[What this task involves] Go through the following listing and count each line that contains the string "options"; the answer is that number alone.

[The data]
--------------------------------------------------
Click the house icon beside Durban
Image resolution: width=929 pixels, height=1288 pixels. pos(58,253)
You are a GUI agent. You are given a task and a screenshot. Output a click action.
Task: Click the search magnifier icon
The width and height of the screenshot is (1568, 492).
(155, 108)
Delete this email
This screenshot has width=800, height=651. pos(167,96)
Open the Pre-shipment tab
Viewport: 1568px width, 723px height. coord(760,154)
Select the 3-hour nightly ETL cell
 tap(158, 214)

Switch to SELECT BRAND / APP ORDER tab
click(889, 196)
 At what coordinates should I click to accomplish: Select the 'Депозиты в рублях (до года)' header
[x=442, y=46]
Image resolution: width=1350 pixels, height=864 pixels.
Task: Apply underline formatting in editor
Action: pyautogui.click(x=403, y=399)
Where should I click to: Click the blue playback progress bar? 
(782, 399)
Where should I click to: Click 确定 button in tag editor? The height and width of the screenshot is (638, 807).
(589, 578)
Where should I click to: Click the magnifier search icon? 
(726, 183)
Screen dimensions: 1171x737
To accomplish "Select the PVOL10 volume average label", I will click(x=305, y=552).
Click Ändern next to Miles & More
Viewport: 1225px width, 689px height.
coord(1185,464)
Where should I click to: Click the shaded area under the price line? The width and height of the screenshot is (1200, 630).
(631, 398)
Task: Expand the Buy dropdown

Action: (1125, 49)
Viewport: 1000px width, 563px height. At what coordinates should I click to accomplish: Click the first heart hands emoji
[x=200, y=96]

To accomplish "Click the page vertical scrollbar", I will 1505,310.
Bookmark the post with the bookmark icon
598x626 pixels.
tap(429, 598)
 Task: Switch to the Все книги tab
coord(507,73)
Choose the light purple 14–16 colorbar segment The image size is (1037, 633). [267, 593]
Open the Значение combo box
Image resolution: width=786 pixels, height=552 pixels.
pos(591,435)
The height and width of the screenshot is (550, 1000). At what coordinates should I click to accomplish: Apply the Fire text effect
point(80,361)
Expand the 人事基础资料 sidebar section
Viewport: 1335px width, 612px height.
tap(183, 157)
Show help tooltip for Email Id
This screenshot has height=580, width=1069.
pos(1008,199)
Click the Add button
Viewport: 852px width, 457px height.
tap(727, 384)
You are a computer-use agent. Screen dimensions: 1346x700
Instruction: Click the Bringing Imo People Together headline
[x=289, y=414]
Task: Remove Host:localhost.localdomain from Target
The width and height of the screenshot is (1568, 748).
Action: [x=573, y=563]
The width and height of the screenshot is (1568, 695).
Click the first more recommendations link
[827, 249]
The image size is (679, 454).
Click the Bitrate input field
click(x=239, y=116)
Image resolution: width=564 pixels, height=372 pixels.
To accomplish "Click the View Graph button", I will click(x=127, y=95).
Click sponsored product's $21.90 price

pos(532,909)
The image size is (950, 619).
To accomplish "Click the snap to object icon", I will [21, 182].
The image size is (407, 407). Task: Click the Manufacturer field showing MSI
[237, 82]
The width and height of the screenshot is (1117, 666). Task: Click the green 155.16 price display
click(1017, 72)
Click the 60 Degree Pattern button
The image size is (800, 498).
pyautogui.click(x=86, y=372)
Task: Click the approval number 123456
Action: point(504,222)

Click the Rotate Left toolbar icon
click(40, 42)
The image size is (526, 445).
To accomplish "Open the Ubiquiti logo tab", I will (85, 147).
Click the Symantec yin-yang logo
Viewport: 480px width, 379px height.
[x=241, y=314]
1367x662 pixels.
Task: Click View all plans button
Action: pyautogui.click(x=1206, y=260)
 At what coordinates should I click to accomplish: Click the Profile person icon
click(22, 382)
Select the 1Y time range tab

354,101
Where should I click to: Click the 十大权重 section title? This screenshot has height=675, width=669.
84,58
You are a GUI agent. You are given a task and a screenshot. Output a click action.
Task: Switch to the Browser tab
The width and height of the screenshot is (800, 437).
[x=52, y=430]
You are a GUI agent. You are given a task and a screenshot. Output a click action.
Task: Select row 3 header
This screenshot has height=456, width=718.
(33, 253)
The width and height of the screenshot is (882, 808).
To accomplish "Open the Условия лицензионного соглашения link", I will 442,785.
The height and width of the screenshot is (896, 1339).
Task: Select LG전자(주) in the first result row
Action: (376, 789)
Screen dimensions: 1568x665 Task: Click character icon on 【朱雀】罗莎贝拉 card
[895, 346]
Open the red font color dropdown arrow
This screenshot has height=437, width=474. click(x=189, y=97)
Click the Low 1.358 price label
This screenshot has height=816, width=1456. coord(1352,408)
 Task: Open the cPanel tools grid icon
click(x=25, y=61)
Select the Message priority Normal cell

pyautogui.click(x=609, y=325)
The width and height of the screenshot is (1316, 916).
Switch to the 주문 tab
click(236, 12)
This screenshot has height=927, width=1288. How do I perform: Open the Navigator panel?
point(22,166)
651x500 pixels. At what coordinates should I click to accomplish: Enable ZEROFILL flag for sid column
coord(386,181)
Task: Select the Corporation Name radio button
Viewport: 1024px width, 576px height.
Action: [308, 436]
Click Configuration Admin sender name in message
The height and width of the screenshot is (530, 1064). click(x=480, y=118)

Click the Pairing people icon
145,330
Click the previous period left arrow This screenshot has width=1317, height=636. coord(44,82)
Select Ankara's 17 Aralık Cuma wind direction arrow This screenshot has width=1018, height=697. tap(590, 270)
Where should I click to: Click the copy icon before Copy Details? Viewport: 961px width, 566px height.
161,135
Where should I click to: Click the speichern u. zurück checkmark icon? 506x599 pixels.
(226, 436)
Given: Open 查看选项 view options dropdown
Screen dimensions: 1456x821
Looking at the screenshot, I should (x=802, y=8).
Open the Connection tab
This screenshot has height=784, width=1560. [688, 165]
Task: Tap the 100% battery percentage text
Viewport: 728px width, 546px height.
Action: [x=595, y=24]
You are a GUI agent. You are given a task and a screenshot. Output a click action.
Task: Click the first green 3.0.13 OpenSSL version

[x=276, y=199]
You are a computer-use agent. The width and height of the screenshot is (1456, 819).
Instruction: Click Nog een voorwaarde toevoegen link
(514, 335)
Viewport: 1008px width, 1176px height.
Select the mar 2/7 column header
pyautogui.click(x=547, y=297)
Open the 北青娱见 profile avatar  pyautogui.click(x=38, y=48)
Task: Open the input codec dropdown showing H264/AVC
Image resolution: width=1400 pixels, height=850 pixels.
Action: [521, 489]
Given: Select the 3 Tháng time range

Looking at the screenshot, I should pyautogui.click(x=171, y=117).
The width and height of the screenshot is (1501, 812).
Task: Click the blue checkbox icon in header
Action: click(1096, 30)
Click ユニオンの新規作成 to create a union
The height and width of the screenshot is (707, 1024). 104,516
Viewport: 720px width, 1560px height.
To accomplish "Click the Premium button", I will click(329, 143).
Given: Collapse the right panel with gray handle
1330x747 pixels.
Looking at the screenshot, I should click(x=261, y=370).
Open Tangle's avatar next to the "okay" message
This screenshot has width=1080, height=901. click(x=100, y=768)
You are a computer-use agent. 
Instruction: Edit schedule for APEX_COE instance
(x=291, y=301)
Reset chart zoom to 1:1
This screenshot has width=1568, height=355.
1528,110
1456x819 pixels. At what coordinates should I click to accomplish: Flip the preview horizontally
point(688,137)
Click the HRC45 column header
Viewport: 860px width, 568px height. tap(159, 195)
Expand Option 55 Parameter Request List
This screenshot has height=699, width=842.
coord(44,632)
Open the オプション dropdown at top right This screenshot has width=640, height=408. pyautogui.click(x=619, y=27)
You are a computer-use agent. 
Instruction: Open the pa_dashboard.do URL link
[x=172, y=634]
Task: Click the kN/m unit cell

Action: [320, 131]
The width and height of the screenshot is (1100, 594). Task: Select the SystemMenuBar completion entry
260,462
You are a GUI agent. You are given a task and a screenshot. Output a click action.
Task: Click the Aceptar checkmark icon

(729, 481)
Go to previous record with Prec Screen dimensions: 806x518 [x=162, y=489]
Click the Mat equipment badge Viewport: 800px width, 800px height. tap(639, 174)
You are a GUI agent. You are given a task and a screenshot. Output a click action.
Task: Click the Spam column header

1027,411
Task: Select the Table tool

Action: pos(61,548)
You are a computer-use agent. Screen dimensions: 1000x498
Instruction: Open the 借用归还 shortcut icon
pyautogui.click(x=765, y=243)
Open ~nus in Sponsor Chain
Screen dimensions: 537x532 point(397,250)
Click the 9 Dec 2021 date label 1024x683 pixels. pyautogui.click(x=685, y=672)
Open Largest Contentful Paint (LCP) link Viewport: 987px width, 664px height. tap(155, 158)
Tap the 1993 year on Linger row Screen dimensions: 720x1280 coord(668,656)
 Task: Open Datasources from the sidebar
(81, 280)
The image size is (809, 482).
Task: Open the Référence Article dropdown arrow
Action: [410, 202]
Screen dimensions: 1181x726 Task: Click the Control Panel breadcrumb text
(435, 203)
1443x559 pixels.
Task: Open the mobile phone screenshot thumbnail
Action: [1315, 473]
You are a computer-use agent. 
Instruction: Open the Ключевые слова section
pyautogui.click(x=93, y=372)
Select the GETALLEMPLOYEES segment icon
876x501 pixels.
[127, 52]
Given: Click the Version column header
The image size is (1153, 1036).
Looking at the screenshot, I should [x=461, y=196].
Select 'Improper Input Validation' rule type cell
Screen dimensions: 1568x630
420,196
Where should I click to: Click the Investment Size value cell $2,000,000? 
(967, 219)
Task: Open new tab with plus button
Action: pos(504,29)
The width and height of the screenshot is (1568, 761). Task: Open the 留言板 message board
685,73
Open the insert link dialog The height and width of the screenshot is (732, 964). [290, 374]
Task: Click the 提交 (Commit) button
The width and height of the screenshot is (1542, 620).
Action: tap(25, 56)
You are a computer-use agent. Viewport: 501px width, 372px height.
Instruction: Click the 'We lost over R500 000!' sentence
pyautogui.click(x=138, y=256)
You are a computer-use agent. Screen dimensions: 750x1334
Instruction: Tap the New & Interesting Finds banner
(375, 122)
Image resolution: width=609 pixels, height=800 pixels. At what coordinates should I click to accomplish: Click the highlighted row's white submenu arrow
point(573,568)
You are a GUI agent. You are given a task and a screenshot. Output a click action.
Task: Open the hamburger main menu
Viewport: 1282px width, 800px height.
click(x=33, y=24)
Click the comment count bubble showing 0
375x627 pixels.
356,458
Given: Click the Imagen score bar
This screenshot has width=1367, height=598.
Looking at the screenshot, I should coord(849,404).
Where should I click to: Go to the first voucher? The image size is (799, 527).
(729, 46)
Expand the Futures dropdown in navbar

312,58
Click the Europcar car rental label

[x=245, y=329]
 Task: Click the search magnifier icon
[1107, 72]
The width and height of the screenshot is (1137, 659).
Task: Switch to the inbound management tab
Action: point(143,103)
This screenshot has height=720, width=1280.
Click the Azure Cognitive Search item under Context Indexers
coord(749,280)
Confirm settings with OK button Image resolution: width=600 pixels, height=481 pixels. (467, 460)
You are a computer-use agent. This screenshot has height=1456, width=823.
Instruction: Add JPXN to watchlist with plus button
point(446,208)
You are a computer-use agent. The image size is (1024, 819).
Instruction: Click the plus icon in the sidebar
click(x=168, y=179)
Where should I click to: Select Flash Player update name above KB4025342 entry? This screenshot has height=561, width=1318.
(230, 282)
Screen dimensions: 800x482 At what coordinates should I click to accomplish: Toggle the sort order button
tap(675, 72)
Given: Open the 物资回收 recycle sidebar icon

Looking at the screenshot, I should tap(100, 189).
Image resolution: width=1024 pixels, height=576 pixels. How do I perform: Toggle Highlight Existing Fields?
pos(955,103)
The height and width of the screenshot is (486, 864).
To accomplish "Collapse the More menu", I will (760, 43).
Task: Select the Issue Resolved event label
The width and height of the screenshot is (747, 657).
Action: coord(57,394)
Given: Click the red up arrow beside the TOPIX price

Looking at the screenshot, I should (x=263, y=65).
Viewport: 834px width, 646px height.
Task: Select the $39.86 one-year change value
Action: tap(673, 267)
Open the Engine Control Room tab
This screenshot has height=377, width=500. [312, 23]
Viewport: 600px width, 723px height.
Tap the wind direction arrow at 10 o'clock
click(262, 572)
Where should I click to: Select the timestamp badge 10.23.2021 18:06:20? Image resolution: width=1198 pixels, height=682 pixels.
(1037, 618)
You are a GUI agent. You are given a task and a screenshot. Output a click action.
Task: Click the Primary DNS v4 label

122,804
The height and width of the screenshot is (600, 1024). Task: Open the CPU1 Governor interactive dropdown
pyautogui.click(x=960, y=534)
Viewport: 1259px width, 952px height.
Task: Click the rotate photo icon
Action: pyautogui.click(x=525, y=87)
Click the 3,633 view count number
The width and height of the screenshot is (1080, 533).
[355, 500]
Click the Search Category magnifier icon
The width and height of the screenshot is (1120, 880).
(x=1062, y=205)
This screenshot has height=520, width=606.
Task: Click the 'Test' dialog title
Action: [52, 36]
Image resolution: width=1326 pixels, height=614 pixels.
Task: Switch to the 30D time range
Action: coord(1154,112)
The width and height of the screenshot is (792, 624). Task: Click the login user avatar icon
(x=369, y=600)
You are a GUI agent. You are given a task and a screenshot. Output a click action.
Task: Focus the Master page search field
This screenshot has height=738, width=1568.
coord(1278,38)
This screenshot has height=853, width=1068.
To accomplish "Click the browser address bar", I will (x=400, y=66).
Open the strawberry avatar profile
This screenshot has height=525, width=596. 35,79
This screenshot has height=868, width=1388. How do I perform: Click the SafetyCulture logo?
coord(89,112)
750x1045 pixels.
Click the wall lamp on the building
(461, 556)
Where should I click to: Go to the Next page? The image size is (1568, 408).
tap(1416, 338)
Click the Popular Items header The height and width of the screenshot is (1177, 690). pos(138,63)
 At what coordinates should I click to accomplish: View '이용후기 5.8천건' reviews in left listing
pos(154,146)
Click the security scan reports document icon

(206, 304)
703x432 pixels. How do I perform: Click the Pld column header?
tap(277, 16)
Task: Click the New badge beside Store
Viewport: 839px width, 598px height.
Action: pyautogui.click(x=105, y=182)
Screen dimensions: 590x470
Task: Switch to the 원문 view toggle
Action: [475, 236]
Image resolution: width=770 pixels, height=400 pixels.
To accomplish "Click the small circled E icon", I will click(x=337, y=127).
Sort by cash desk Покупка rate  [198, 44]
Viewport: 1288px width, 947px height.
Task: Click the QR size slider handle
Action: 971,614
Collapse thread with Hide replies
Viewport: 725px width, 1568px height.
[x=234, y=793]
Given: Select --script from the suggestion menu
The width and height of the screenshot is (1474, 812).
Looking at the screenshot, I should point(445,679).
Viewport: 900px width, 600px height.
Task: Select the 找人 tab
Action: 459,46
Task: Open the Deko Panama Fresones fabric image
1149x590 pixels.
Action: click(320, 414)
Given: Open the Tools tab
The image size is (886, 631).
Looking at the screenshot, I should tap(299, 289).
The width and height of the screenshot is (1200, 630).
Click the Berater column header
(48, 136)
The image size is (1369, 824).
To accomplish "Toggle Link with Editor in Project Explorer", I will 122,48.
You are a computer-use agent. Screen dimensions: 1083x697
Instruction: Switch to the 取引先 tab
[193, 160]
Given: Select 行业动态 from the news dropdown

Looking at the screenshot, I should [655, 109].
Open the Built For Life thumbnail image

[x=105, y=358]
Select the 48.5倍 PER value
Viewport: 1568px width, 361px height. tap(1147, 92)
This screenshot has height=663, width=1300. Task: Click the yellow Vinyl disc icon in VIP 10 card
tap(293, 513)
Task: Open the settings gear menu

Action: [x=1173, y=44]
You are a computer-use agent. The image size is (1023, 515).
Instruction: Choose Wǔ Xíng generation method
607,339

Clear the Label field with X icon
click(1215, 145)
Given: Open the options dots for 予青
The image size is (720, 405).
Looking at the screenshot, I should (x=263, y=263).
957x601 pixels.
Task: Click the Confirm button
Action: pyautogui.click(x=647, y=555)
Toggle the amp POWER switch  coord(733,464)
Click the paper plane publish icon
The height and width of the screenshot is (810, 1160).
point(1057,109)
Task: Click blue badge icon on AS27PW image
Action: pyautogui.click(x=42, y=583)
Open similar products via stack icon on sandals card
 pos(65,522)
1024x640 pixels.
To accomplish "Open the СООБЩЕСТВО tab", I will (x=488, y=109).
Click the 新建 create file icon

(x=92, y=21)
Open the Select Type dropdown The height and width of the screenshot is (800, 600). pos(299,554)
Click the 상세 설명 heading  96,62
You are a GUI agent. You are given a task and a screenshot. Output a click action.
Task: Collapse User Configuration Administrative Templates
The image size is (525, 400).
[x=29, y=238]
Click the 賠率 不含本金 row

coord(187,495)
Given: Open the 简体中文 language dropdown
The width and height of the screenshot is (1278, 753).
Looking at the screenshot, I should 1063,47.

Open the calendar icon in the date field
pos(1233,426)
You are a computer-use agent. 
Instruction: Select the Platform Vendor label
--------------------------------------------------
[Written reply] 2